> _Task data_:
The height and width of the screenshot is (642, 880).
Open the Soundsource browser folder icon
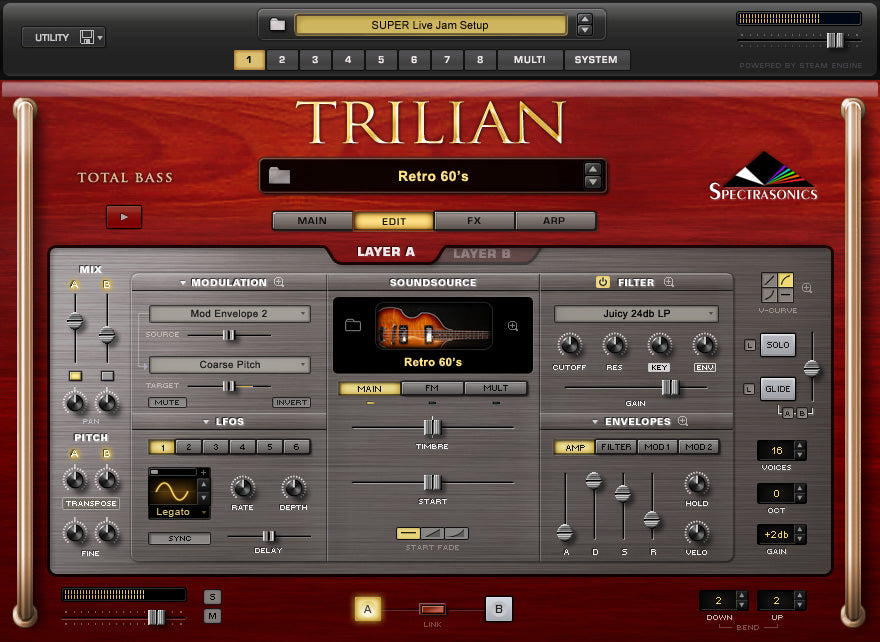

==

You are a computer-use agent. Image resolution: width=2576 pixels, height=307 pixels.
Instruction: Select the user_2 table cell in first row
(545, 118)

> _Work task_:
Take the lines above from the one containing "The height and" down to the one containing "Open the Soundsource browser folder icon", and transcribe them exactly, both ends included.

> _Solved exercise_:
The height and width of the screenshot is (642, 880).
Open the Soundsource browser folder icon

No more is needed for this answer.